[v2,3/8] iommu: Add lockdep annotations for group list iterators

Message ID 57cba0cf89556d586e554a9c64cbd28205d67c5c.1674753627.git.robin.murphy@arm.com
State New
Headers
Series iommu: The early demise of bus ops |

Commit Message

Robin Murphy Jan. 26, 2023, 6:26 p.m.

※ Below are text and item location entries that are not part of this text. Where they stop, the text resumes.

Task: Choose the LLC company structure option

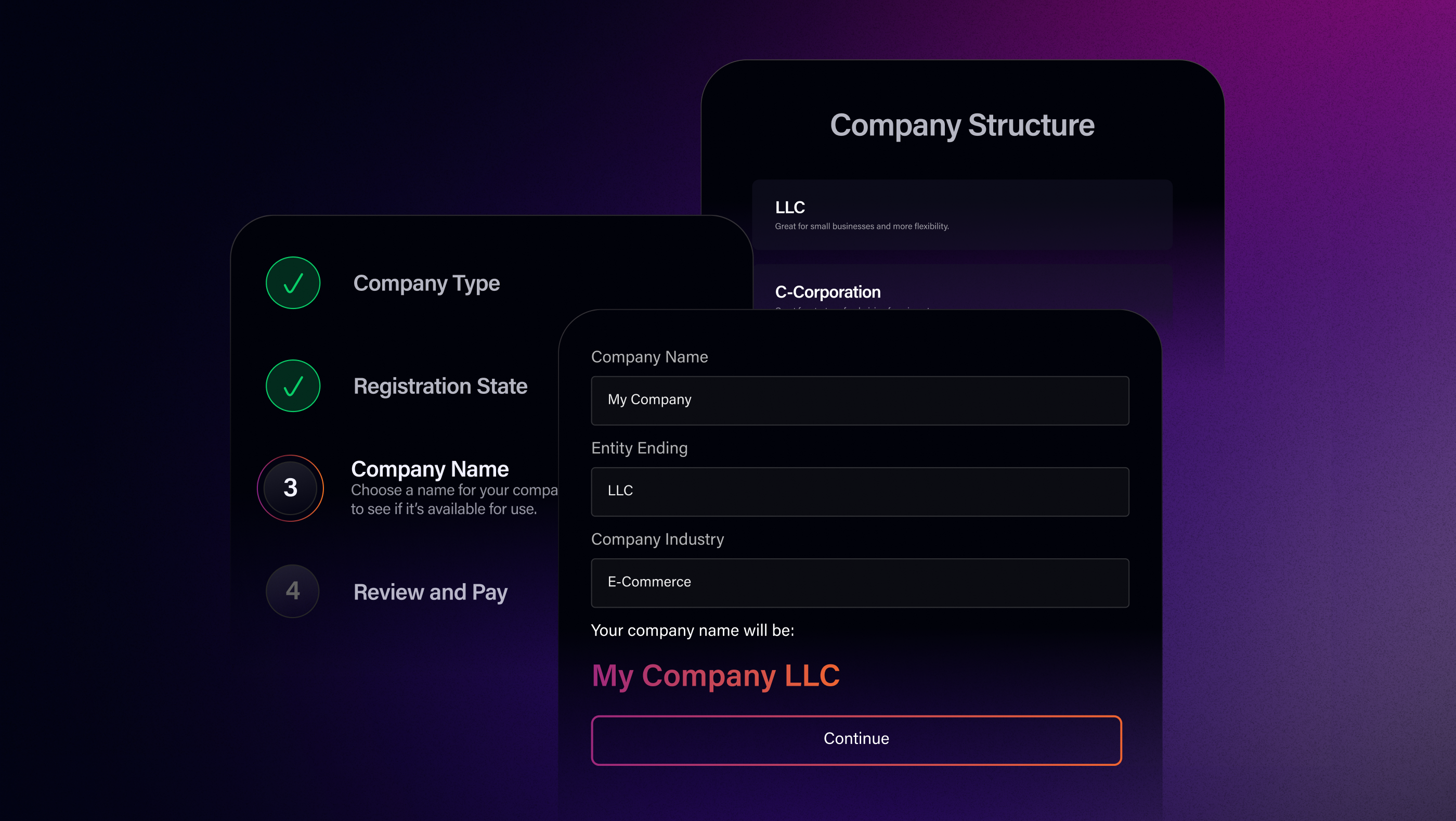Action: point(961,215)

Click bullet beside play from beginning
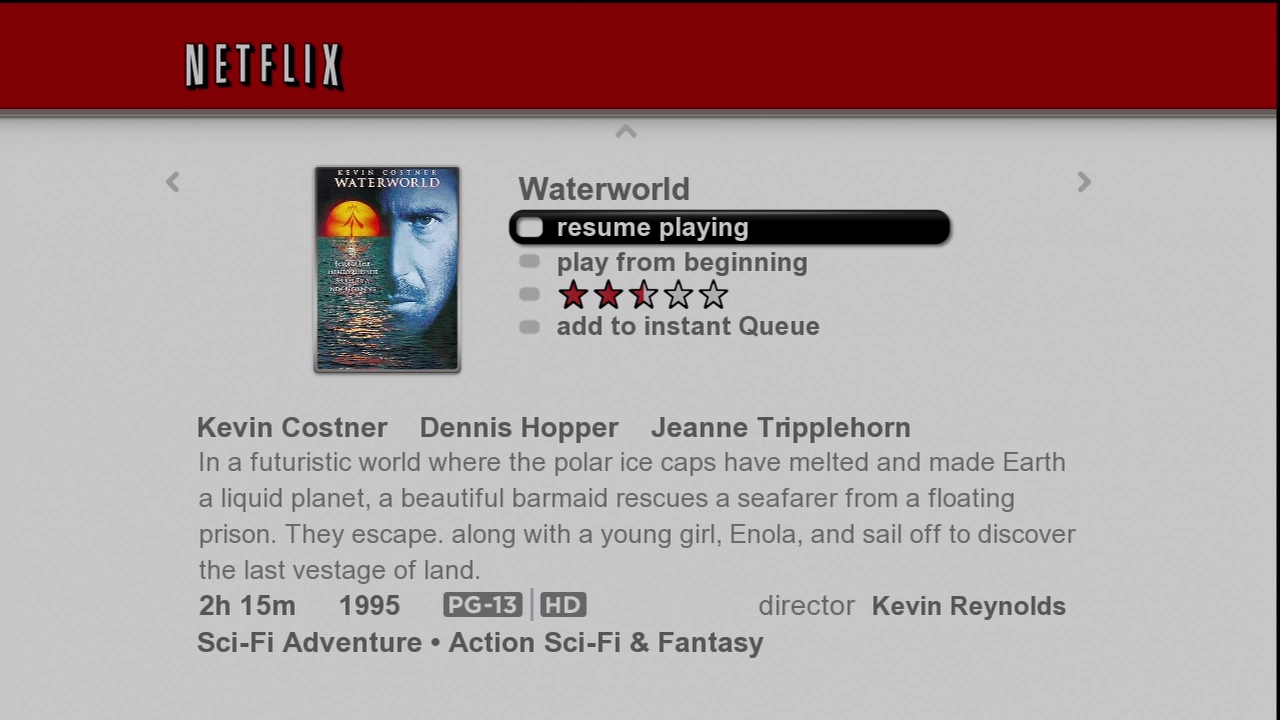tap(530, 262)
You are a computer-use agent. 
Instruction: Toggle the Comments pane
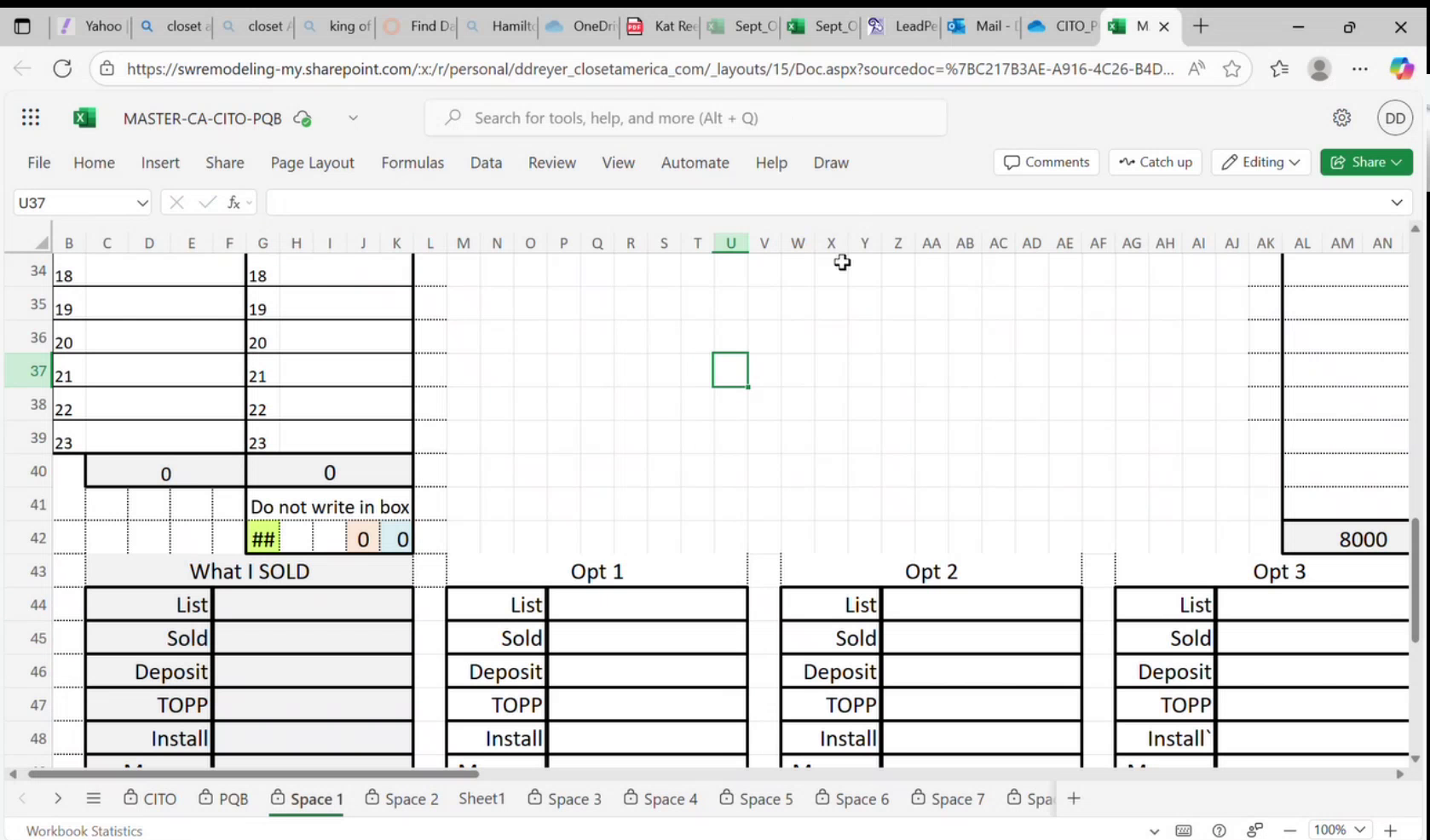(1046, 162)
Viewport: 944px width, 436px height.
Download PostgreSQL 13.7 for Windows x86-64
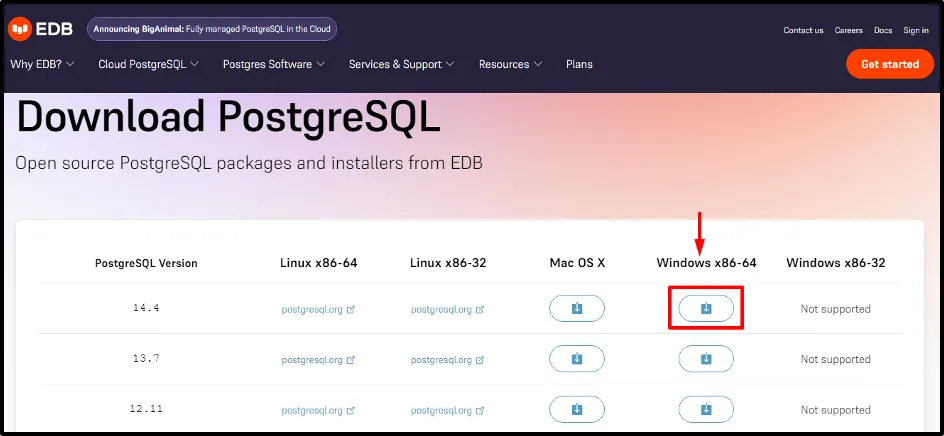click(705, 359)
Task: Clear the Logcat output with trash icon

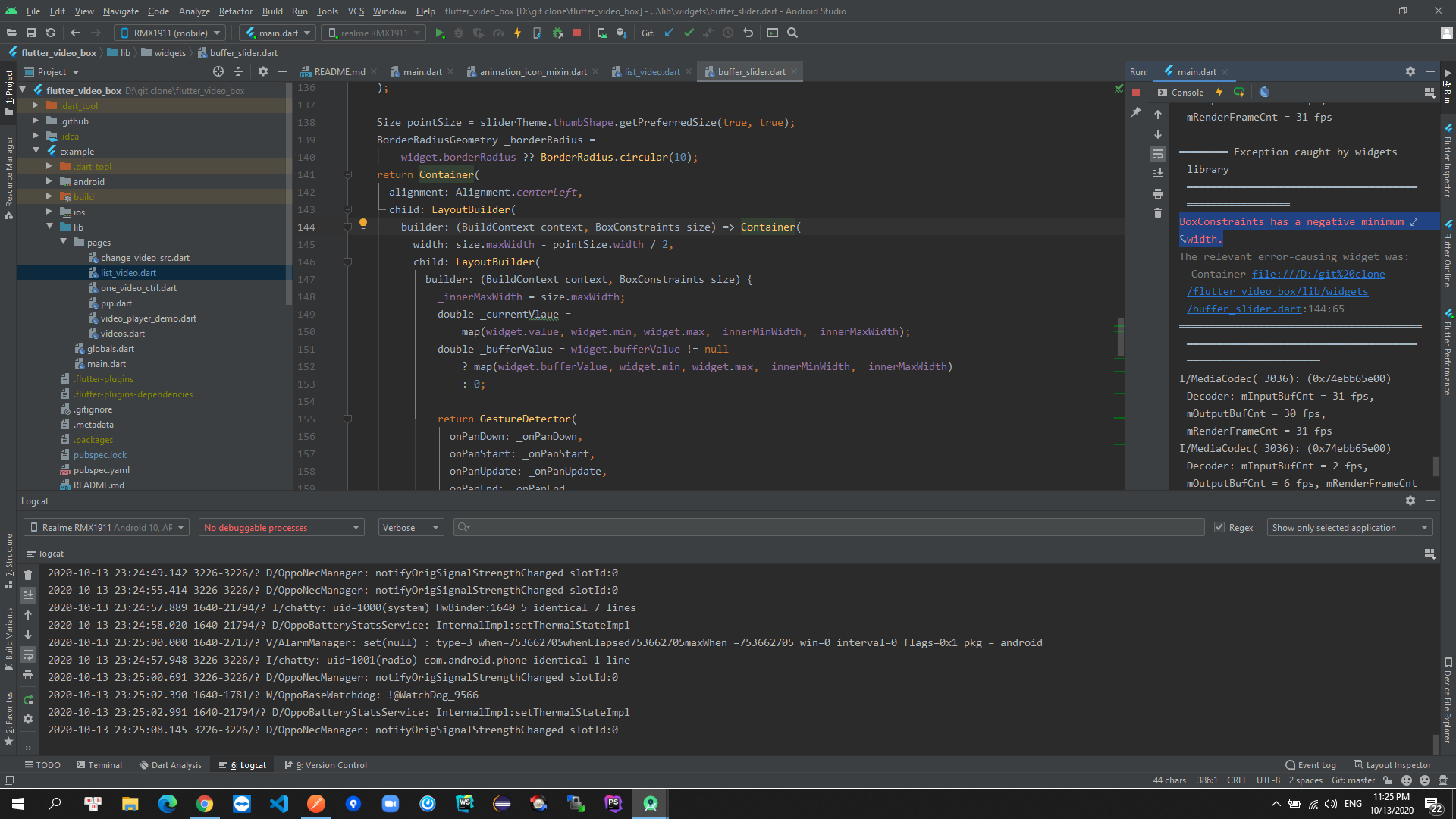Action: click(x=28, y=575)
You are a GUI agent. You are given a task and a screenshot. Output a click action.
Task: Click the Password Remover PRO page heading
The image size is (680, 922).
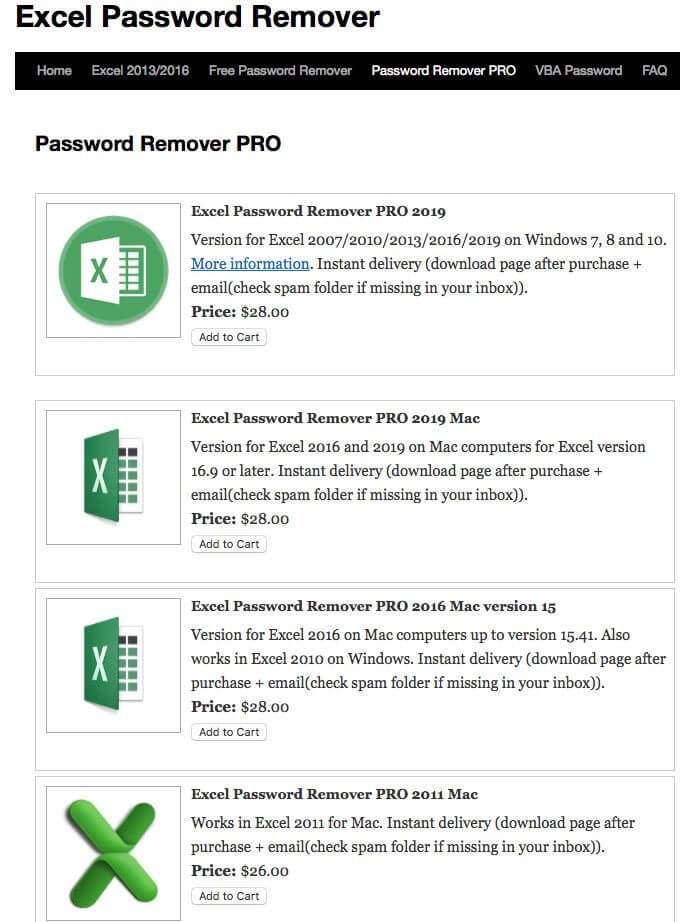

UTC
  Before we add any more common helpers for iterating or otherwise
accessing the group device list, let's start the good habit of
annotating their locking expectations for robustness.

Signed-off-by: Robin Murphy <robin.murphy@arm.com>
---

v2: New. Note that I've left the group_pasid helpers, since they're
    pretty much right next to where the relevant locking happens, and
    highly unlikely to be reused from anywhere else anyway.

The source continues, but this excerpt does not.